Já em relação ao emprego da arma de fogo no cometimento da agressão, observa-se a maior desigualdade no grupo de crianças e adolescentes (até 14 anos), no qual a proporção de violência armada nas mortes por agressão é duas vezes superior para as vítimas negras: 61% das vítimas negras até 14 anos foram mortas por arma de fogo enquanto entre as não negras essa proporção foi de 31%. Embora crianças e adolescentes até 14 anos representem cerca de 1% do total de vítimas da violência armada e apresentem taxa de mortalidade mais baixa do que a da população em geral, chama a atenção também a desigualdade na vitimização de crianças e adolescentes negras mortas por agressão com arma de fogo, cuja taxa (por grupo de 100 mil habitantes) é 3,6 maior do que a de não negras em 2019.
“Esse dado escancara o racismo estrutural e se torna mais cruel na medida que mostra que crianças negras morrem muito mais vítimas de arma de fogo do que as crianças brancas”, comenta Carolina Ricardo, diretora-executiva do Instituto Sou da Paz. “Sociedade e governos precisam olhar para esse números com a urgência necessária e tomar medidas imediatas para interromper esse ciclo. Por trás de cada número há uma vida interrompida brutalmente pela violência armada. São mortes evitáveis”, diz.
Considerando que a escolaridade é fator de risco para homicídios, as informações sobre a escolaridade das vítimas evidenciam o quanto a ausência de outras políticas públicas, como educação, impacta mais na violência contra pessoas negras e mostram que entre as vítimas mais jovens negras a escolaridade é ainda mais baixa do que entre as vítimas não negras. 65% das vítimas adolescentes negras de 15 a 19 anos e 52% das não negras tinham até sete anos de escolaridade. Já entre as vítimas jovens (20-29 anos) negras, 59% tinham até sete anos de escolaridade, enquanto entre as não negras essa proporção foi de 45%.
Desigualdade maior é no Nordeste
O recorte regional também indica que a vitimização negra prevalece com maior desigualdade no Nordeste, onde em 2019 a taxa foi quase quatro vezes maior para a população negra, enquanto na região Sudeste a diferença é de 2,5 vezes, seguida pela região Norte (2,3 vezes maior) e Centro-Oeste (2 vezes).
Vítimas morrem mais na rua
A rua desponta como principal local onde ocorrem as agressões com armas de fogo que resultam em morte, seguida pela casa.

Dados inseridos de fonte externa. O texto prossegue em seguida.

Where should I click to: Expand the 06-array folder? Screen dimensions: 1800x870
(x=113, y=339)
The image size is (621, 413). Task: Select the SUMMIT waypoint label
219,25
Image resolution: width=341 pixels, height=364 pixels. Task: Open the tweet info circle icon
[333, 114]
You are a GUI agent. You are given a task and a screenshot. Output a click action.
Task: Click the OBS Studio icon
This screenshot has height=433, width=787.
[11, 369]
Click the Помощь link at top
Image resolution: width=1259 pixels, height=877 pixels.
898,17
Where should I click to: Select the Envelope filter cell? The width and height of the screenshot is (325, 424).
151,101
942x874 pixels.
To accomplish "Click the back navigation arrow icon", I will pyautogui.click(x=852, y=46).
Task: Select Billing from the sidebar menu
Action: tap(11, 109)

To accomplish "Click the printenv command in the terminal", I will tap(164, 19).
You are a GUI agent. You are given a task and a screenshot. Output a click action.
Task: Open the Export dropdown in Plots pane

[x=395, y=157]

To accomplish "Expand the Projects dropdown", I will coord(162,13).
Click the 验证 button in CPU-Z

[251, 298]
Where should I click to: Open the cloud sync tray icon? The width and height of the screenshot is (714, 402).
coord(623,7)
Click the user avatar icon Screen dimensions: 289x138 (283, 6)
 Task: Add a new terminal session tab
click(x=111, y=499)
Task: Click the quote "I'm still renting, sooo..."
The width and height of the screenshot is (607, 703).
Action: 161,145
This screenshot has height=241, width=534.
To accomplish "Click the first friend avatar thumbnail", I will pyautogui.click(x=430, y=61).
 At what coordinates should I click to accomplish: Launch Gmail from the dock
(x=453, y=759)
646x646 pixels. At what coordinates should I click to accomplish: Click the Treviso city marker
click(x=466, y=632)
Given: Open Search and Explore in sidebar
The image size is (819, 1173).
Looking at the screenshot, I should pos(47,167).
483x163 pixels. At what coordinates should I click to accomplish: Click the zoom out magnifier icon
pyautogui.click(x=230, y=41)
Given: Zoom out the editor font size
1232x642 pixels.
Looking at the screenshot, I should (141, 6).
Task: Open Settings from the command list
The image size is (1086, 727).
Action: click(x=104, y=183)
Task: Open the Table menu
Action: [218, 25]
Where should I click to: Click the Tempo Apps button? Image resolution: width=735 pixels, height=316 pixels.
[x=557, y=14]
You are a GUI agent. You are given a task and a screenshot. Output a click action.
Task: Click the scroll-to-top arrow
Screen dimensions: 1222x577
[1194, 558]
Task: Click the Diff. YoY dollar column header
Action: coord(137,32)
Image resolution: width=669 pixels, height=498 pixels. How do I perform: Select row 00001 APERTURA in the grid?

Se ambas as populações, negra e não negra, estão mais sujeitas à vitimização fatal por arma de fogo no ambiente público ou fora da residência, a exposição da população negra é muito maior fora de casa, com taxa de óbitos três vezes superior à da não negra em 2019.
Já no caso da violência armada não fatal, a rua é o principal local de ocorrência das agressões contra homens, sobretudo no caso dos adolescentes (15-19 anos). Chama atenção que no grupo de adolescentes de 10 a 14 anos os meninos não negros estão mais vulneráveis em casa (38%) enquanto para os meninos negros a rua prevalece como local onde ocorreu 54% dos eventos. Entre as mulheres a residência prevalece como local da agressão, de modo mais acentuado entre as não negras em comparação às negras.
Mulheres não negras estão mais expostas em casa à agressão armada não fatal
Já nos casos de agressões não fatais atendidos nos serviços de saúde, chama atenção que entre as mulheres (negras e não negras) a residência prevaleça como o principal local onde ocorrem os episódios de violência armada, mas de modo mais acentuado no caso das mulheres não negras (46%) em comparação com as negras (38%). Em todas as faixas etárias as mulheres estão mais vulneráveis em casa, à exceção das jovens (15-29 anos), para quem a rua prevalece como local da agressão, tanto entre as mulheres negras como não negras (cerca de 40%), seguida pela residência.